Il convient de leur rappeler l’interdiction, pendant toute la durée du plan, d’accomplir un acte qui aggraverait leur situation financière, sauf autorisation préalable du juge ou de la commission, et notamment d’avoir recours à un nouvel emprunt et de faire des actes de disposition étrangers à la gestion normale de leur patrimoine.
PAR CES MOTIFS
Le juge des contentieux de la protection statuant publiquement, par jugement mis à disposition au greffe, réputé contradictoire et en premier ressort,
DÉCLARE recevable le recours formé par Monsieur [R] [J] et Madame [N] [X] épouse [J] contre les mesures imposées prises à leur bénéfice le 15 février 2024 par la [15] ;
FIXE le passif des époux [J] à la somme de 20.132,51 € (vingt mille cent trente-deux euros et cinquante-et-un cents) ;
FIXE à 450 € (quatre cent cinquante euros) la mensualité de remboursement de Monsieur [R] [J] et Madame [N] [X] épouse [J]

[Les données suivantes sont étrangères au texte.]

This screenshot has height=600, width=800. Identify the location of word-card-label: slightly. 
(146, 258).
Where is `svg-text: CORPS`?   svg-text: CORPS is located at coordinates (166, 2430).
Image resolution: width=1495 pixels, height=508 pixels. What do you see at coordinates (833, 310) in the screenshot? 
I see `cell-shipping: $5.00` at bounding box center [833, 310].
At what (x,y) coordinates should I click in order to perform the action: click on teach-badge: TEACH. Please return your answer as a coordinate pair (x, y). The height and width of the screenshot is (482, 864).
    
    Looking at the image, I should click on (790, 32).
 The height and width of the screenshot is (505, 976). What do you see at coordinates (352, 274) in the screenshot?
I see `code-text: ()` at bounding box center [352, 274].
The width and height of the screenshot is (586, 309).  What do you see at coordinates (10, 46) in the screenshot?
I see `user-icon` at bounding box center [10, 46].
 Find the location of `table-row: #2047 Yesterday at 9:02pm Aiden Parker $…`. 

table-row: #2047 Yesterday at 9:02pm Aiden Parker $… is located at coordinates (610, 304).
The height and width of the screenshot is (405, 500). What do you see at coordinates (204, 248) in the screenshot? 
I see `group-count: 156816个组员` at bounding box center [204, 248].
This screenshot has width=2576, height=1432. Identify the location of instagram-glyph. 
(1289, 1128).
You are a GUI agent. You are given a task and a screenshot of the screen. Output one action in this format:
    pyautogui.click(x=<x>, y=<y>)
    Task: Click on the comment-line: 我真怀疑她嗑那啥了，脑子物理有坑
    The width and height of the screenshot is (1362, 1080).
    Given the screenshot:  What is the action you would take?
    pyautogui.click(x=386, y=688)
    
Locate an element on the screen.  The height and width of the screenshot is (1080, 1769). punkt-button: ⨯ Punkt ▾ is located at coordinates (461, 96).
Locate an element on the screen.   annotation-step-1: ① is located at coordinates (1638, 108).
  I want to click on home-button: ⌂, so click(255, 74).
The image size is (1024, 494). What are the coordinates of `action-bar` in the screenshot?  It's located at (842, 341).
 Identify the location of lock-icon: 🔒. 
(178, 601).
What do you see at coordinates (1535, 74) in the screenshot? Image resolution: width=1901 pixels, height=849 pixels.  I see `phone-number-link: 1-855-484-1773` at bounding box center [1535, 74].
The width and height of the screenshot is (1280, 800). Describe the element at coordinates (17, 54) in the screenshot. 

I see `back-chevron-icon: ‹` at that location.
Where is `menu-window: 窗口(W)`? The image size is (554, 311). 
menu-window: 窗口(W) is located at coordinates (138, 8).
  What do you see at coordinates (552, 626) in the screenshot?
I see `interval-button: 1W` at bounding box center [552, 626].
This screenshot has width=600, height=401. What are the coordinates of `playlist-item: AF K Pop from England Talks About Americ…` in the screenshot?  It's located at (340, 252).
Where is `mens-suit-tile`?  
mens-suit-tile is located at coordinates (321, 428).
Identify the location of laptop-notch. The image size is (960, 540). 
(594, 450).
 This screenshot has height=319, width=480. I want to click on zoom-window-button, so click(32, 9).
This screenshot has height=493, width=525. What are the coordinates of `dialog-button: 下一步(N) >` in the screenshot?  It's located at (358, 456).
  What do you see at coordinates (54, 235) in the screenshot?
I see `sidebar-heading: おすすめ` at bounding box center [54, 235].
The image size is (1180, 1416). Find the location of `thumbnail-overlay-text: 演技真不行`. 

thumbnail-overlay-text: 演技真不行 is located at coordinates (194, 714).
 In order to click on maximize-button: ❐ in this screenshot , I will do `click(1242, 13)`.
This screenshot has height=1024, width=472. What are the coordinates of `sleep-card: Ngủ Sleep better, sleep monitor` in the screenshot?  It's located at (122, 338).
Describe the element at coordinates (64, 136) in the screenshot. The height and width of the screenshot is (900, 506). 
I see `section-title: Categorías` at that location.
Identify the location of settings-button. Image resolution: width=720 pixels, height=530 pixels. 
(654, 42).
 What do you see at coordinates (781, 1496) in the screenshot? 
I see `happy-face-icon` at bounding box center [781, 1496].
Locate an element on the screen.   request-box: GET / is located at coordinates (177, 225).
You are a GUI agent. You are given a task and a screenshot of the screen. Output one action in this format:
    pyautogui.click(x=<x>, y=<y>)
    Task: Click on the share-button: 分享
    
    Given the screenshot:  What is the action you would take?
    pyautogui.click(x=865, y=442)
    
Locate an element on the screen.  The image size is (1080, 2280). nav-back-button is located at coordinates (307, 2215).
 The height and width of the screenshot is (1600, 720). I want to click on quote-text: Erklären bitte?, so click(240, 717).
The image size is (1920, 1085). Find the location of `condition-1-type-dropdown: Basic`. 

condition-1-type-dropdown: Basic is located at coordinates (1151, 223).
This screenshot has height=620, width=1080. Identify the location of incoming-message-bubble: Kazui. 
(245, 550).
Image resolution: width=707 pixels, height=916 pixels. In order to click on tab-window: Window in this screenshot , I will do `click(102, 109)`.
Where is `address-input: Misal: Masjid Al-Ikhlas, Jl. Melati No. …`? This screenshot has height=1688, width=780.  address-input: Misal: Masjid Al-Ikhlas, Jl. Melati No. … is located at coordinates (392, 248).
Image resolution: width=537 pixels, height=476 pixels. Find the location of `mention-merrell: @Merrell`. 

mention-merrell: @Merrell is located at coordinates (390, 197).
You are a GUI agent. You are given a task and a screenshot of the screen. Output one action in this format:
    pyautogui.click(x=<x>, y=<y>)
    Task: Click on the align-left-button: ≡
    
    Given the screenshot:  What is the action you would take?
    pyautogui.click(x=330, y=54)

PRONONCE au profit de Monsieur [R] [J] et Madame [N] [X] épouse [J] un rééchelonnement de l’ensemble des créances, sur un délai de 45 mois, sans intérêts, comme il est arrêté au plan annexé au présent jugement, qui s’appliquera à compter du mois de janvier 2025 ;
DIT que le versement mensuel aux créanciers devra intervenir avant le 15 de chaque mois et pour la première fois avant le 15 janvier 2025 ;
DIT que les créanciers devront fournir dans les meilleurs délais aux débiteurs tous documents nécessaires, tels que relevé d’identité et références bancaires, afin de permettre la mise en œuvre de ces mesures ; qu’à défaut, la date de la première mensualité sera retardée d’autant à l’égard du créancier défaillant ;
RAPPELLE qu’à défaut de paiement d’une seule de ces échéances à son terme, l’ensemble du plan est de plein droit caduc quinze jours après une mise en demeure adressée aux débiteurs d’avoir à exécuter leurs obligations et restée infructueuse ;
RAPPELLE qu’aucune voie d’exécution ne pourra être poursuivie par l’un quelconque des créanciers pendant toute la durée d’exécution des mesures sauf à constater la caducité de ces dernières ;
RAPPELLE que les créances telles que définitivement arrêtées ne peuvent avoir produit d’intérêts ou généré de pénalités de retard jusqu’à la mise en œuvre du plan résultant de la présente décision ;
ORDONNE à Monsieur [R] [J] et Madame [N] [X] épouse [J] pendant la durée du plan de ne pas accomplir d’acte qui aggraverait leur situation financière, et notamment d’avoir recours à un nouvel emprunt et de faire des actes de disposition étrangers à la gestion normale de leur patrimoine ;
RAPPELLE qu’en application de l’article L752-3 du Code de la Consommation ces mesures sont communiquées au fichier national recensant les informations sur les incidents de paiement caractérisés géré par la [8] et qu’une inscription sera maintenue pendant toute la durée du plan ;
RAPPELLE que la présente décision est exécutoire de plein droit à titre provisoire ;
RAPPELLE qu’en vertu de l’article R722-1 du Code de la Consommation, il incombe à chacune des parties, et notamment Monsieur [R] [J] et Madame [N] [X] épouse [J] d’informer le secrétariat de la commission de surendettement de tout changement d’adresse en cours de procédure ;
LAISSE les dépens à la charge du trésor public ;
DIT que la décision sera notifiée par lettre recommandée avec avis de réception à Monsieur [R] [J] et Madame [N] [X] épouse [J] et leurs créanciers, et par lettre simple à la [15].